SELECTED EXCERPT:
··········

United Kingdom – Supreme Court rules against tribunal that had found applicant’s torture was self-inflicted

Wednesday, March 6, 2019

On 6 March 2019, the UK Supreme Court ruled in a case concerning the likelihood that the torture wounds of an applicant had been self-inflicted.

The appellant, a Sri Lankan national of Tamil ethnicity, claimed asylum in the United Kingdom on account of being persecuted and tortured by the Sri Lankan government. During the procedure the appellant produced photographs of scars on his body, which he claimed were the result of torture. The UK Home Office rejected the application after finding that his account had been inconsistent. In relation to his scars, it noted that he had produced no medical evidence in support of his account of torture, which it did not accept.

··········

MATERIAL PROVIDED:
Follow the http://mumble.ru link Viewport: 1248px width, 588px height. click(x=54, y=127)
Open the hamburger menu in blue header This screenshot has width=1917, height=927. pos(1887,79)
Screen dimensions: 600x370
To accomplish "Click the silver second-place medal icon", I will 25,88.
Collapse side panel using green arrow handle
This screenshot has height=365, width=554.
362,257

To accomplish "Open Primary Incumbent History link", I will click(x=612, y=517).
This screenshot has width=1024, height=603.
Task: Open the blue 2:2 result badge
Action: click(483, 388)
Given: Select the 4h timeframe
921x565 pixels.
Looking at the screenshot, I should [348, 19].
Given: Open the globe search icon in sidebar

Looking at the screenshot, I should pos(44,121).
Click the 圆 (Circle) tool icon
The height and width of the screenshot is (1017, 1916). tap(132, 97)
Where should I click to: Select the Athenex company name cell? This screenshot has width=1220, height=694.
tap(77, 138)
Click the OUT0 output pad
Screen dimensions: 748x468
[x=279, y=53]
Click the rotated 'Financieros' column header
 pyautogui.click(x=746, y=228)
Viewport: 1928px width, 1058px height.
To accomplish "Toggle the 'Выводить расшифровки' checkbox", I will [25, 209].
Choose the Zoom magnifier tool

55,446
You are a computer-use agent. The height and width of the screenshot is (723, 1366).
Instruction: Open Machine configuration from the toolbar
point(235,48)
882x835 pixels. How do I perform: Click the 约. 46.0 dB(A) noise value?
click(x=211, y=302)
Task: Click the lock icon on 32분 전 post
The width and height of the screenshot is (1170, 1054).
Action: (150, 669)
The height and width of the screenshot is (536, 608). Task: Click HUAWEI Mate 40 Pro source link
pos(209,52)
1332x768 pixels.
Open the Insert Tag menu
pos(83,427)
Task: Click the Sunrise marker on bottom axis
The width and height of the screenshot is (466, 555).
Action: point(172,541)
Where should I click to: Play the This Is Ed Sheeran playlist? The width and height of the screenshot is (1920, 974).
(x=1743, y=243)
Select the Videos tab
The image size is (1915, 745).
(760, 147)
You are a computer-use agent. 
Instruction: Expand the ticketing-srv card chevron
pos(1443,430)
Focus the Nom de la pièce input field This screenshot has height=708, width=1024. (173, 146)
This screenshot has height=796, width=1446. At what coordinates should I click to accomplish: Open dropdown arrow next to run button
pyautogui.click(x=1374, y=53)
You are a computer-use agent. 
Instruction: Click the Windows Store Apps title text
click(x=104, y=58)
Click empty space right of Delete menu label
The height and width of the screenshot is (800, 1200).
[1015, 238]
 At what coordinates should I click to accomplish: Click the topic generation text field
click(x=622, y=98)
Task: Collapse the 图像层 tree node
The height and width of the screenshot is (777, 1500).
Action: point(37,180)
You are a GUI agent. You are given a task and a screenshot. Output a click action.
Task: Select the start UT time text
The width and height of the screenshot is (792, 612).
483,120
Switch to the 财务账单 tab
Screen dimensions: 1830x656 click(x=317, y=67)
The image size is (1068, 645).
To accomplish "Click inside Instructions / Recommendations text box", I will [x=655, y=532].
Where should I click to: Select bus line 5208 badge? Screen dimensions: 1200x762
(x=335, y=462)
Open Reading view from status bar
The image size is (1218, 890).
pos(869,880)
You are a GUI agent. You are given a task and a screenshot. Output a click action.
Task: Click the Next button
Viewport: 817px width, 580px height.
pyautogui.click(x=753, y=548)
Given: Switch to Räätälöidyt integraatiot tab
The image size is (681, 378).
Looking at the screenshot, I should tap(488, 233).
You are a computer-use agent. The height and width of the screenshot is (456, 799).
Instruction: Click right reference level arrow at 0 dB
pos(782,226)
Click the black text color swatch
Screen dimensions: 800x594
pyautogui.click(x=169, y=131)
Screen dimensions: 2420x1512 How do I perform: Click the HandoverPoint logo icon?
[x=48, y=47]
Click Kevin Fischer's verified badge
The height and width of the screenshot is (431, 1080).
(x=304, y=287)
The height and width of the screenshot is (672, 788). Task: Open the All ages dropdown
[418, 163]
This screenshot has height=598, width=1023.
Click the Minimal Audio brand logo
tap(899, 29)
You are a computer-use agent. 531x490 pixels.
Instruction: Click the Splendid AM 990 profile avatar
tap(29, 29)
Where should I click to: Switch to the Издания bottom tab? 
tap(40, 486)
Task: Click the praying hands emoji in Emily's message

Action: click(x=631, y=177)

··········

TASK 1: Echo the passage of the Supreme Court article starting at "On 6 March 2019, the" and ending at "did not accept.".
TASK 2:
Answer these questions from the Supreme Court article:
(a) On what date did the UK Supreme Court rule in the case?
(b) What nationality and ethnicity does the appellant have?
(c) What evidence did the Home Office say he had not produced in support of his account of torture?
The lines are separate material, unrelated to the Supreme Court article.

OUTPUT 1:
On 6 March 2019, the UK Supreme Court ruled in a case concerning the likelihood that the torture wounds of an applicant had been self-inflicted.

The appellant, a Sri Lankan national of Tamil ethnicity, claimed asylum in the United Kingdom on account of being persecuted and tortured by the Sri Lankan government. During the procedure the appellant produced photographs of scars on his body, which he claimed were the result of torture. The UK Home Office rejected the application after finding that his account had been inconsistent. In relation to his scars, it noted that he had produced no medical evidence in support of his account of torture, which it did not accept.

OUTPUT 2:
(a) 6 March 2019
(b) He is a Sri Lankan national of Tamil ethnicity.
(c) Medical evidence